Constable, Scott D via llvm-dev
2021-Jan-20 15:53 UTC
[llvm-dev] [X86] Is it possible to implicitly promote a virtual subregister to a super?
Hi All, Suppose I have in X86 MIR SSA: Register WideReg = MRI->createVirtualRegister(&X86::GR32RegClass); Register NarrowReg = MRI->createVirtualRegister(&X86::GR16RegClass); // Generate other instructions that def WideReg and NarrowReg BuildMI(MBB, InsertPt, Loc, TII->get(CMP32rr), WideReg).addReg(NarrowReg); The above will not pass with --verify-machineinstrs and the CMP32rr will print to something like: // other instructions that def %ax and %ebx cmpl %ax, %ebx Is it possible to implicitly "promote" (for lack of a better word) the 16-bit GPR into its 32-bit super? The output should look like: // other instructions that def %ax and %ebx cmpl %eax, %ebx Thanks in advance, Scott Constable -------------- next part -------------- An HTML attachment was scrubbed... URL: <http://lists.llvm.org/pipermail/llvm-dev/attachments/20210120/2ff78cb5/attachment.html>
Tim Northover via llvm-dev
2021-Jan-20 16:08 UTC
[llvm-dev] [X86] Is it possible to implicitly promote a virtual subregister to a super?
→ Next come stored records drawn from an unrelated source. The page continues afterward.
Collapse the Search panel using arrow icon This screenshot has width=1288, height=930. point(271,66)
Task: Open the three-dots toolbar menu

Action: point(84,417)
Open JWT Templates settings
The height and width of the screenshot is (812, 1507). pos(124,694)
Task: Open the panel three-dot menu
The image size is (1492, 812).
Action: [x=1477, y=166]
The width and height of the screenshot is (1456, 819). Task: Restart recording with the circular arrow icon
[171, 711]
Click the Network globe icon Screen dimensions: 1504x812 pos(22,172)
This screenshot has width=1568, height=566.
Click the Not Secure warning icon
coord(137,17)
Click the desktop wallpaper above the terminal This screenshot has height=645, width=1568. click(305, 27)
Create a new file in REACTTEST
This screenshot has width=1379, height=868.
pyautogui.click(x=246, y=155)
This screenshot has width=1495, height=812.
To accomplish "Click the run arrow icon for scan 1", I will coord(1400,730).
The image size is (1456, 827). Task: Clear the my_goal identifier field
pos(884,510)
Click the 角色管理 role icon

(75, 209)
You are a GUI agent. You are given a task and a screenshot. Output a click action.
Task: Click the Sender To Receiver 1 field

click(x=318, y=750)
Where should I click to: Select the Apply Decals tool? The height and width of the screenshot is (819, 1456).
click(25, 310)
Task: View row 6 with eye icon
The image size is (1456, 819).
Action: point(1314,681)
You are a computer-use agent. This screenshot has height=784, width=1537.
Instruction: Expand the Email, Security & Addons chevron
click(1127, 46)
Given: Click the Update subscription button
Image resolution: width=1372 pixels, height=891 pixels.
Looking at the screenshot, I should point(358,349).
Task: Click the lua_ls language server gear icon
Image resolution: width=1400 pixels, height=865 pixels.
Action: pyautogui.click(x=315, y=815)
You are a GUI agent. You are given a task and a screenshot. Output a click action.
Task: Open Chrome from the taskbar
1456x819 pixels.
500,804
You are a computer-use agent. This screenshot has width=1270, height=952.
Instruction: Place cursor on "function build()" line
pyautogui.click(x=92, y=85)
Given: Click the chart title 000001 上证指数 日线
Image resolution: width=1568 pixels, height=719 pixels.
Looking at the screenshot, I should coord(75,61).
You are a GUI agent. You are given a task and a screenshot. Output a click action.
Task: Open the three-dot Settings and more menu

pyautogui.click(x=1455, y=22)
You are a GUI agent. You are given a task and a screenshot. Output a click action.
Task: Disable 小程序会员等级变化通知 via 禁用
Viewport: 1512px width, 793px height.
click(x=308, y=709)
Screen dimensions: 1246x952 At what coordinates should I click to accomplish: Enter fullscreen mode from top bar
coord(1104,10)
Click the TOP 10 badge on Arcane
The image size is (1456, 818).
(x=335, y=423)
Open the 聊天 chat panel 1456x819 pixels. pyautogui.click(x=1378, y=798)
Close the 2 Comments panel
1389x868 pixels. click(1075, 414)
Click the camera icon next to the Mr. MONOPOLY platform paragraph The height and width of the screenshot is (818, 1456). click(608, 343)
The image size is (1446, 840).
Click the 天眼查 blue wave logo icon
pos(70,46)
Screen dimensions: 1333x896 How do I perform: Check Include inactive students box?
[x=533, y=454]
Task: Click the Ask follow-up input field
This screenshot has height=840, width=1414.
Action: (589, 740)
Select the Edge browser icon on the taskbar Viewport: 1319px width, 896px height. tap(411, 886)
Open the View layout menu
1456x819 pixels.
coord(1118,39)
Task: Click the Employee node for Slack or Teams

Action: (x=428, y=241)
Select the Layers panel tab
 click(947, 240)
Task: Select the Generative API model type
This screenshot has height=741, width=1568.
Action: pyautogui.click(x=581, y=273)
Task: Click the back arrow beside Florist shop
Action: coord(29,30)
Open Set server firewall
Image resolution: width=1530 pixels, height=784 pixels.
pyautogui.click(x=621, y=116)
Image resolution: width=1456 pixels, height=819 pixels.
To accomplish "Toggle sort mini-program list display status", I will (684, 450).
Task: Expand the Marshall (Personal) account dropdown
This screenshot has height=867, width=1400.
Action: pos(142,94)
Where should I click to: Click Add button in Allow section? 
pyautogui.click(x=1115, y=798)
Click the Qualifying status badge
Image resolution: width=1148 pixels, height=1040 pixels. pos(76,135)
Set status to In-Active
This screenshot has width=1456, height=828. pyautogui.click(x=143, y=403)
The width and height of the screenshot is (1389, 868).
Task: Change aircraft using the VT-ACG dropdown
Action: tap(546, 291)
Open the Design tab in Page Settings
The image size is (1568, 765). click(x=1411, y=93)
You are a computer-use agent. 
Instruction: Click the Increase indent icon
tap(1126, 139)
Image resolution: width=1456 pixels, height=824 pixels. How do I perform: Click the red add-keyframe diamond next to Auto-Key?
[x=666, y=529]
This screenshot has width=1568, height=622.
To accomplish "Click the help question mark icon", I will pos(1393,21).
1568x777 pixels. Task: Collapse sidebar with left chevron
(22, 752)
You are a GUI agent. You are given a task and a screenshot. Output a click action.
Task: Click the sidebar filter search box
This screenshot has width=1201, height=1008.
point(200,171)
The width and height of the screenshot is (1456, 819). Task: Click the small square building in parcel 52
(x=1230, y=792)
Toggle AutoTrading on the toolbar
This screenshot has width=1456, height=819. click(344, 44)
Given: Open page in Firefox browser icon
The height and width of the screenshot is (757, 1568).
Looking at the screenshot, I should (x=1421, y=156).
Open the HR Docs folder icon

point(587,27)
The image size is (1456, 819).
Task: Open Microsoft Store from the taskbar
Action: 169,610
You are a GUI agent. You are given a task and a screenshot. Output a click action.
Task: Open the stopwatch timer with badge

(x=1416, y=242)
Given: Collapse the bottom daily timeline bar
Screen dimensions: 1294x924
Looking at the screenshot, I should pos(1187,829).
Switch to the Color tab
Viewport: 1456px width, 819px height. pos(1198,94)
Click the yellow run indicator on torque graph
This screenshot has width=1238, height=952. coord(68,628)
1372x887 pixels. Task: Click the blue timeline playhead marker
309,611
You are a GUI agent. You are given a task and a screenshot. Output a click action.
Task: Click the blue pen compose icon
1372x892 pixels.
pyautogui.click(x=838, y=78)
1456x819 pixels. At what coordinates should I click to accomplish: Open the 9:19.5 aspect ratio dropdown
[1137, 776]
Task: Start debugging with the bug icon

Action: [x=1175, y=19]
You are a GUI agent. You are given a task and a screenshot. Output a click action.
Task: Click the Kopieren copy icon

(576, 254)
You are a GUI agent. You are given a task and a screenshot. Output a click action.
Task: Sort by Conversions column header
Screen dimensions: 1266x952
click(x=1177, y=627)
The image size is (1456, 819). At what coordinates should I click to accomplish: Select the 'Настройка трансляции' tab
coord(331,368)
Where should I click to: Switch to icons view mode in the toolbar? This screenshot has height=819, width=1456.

On Wed, 20 Jan 2021 at 15:53, Constable, Scott D via llvm-dev <llvm-dev at lists.llvm.org> wrote:> The above will not pass with --verify-machineinstrs and the CMP32rr will print to something like: > > cmpl %ax, %ebx > > Is it possible to implicitly “promote” (for lack of a better word) the 16-bit GPR into its 32-bit super?Not implicitly, you need another vreg with class GR32 and some operation to widen the narrow one. And actually you probably need that to be a real sign/zero extension or something because I don't think x86 clears the high bits of eax when writing to ax, does it? If it was 32 -> 64 bit, I think the rules are different and rax would be zero-extended automatically. In that case you could use a SUBREG_TO_REG which would eventually go away. Cheers. Tim.